/---
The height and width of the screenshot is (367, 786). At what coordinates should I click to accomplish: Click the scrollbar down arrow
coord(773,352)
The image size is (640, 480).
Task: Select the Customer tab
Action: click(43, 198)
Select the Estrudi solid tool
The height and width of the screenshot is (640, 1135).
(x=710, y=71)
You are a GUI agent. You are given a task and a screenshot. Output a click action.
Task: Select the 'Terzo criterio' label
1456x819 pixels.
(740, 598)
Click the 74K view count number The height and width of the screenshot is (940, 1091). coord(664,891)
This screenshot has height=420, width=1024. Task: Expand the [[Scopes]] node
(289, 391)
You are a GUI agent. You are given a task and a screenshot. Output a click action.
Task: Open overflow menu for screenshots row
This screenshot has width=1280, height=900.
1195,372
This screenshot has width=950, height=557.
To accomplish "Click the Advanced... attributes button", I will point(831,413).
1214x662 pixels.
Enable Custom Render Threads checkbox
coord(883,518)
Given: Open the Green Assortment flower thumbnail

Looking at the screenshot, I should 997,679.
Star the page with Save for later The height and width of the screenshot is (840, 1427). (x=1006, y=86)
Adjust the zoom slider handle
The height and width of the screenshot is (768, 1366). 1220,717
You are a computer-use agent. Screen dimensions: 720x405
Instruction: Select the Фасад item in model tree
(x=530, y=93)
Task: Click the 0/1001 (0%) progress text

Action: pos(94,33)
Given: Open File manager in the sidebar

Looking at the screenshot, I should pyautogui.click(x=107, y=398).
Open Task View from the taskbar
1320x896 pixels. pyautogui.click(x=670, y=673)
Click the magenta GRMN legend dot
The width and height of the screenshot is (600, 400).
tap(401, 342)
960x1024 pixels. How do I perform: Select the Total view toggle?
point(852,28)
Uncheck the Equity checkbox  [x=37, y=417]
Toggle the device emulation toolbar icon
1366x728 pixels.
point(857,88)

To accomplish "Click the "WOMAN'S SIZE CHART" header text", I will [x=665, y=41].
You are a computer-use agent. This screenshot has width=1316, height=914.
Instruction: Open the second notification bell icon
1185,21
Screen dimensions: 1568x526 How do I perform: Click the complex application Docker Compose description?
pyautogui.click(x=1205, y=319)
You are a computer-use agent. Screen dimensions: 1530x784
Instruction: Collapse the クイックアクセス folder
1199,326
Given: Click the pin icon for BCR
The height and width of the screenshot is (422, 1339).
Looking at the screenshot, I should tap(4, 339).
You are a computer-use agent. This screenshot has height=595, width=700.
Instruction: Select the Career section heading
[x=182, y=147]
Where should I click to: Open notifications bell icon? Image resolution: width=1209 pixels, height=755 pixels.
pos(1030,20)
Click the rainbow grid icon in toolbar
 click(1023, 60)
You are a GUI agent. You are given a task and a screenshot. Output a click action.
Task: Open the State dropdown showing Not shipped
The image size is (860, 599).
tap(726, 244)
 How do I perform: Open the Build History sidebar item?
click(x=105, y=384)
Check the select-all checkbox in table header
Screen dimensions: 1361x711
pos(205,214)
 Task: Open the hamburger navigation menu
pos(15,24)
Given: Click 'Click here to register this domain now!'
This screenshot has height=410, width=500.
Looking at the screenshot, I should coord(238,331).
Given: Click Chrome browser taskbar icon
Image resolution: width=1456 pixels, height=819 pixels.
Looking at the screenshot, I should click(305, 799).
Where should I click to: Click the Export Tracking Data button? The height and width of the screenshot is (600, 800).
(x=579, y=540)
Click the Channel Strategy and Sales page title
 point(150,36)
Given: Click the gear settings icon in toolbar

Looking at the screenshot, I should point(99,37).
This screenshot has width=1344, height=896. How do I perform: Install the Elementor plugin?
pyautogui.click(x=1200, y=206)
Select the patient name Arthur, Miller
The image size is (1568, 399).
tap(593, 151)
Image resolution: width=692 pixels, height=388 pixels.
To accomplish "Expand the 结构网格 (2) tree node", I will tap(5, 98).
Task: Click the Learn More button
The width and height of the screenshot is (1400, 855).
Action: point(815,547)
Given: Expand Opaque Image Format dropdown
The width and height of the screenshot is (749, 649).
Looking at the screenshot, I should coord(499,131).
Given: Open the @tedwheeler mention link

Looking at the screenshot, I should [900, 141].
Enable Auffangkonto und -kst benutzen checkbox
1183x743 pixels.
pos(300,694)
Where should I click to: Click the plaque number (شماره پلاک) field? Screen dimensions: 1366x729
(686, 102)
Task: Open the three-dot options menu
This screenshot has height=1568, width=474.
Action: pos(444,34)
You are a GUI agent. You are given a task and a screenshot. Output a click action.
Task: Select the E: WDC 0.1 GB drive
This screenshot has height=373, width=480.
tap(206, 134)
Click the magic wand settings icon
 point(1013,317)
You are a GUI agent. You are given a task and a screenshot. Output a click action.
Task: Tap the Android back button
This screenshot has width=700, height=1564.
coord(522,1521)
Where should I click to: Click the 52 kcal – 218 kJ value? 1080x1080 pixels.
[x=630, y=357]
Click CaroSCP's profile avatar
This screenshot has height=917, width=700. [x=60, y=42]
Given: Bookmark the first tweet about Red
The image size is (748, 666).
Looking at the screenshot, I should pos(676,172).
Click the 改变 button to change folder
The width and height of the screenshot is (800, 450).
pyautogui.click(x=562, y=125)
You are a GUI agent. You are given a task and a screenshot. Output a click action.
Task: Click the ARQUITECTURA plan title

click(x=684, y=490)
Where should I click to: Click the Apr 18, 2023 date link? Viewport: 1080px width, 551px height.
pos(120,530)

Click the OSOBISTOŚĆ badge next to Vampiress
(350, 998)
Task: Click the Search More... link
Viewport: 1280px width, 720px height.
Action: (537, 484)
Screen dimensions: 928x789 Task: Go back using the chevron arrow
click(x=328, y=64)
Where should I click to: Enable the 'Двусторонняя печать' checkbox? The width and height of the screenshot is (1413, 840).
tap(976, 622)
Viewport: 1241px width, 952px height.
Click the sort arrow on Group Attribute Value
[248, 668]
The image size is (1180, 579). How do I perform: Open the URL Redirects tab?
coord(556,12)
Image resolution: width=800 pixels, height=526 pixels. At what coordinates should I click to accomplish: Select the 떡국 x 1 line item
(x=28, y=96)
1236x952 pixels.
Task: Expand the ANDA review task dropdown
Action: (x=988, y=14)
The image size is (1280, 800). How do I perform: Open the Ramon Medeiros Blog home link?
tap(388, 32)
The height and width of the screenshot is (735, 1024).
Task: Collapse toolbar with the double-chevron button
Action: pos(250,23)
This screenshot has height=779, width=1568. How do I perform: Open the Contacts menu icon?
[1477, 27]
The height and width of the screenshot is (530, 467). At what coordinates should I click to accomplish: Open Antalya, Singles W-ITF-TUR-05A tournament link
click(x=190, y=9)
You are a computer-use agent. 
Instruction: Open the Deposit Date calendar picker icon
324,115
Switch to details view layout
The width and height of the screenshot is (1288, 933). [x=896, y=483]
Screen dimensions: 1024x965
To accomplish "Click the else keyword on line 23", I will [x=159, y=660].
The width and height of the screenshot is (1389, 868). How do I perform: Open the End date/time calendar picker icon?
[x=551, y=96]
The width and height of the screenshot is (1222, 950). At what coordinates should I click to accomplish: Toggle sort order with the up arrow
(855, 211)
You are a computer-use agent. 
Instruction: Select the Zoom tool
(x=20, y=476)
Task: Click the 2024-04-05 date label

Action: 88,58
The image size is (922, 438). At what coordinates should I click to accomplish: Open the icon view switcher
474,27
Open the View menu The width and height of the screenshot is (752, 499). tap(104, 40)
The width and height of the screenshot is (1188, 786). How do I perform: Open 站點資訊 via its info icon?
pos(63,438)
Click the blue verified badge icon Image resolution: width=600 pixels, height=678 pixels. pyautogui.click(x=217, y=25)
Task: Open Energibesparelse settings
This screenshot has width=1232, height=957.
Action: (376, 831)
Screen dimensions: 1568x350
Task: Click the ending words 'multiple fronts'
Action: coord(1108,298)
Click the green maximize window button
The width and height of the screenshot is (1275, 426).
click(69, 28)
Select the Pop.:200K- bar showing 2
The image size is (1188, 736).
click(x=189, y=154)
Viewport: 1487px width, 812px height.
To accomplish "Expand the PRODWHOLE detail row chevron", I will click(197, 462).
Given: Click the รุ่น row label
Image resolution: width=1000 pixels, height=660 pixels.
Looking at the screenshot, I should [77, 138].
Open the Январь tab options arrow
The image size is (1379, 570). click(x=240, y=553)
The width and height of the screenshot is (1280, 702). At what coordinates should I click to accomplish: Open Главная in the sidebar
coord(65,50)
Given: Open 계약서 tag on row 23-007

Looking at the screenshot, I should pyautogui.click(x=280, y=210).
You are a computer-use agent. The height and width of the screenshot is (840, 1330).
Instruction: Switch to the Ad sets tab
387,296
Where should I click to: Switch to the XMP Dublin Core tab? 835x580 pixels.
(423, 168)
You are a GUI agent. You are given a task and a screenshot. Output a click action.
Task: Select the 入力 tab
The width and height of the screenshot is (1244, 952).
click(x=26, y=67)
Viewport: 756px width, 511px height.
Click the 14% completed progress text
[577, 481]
\---
**Exercise goal**
Go through the material above and copy each line that has the word "computer".

**Written answer**
You are a computer-use agent. Screen dimensions: 720x405
You are a computer-use agent. This screenshot has width=1316, height=914.
You are a computer-use agent. Screen dimensions: 1530x784
You are a computer-use agent. This screenshot has height=595, width=700.
You are a computer-use agent. 
You are a computer-use agent. 
You are a computer-use agent. The height and width of the screenshot is (840, 1330).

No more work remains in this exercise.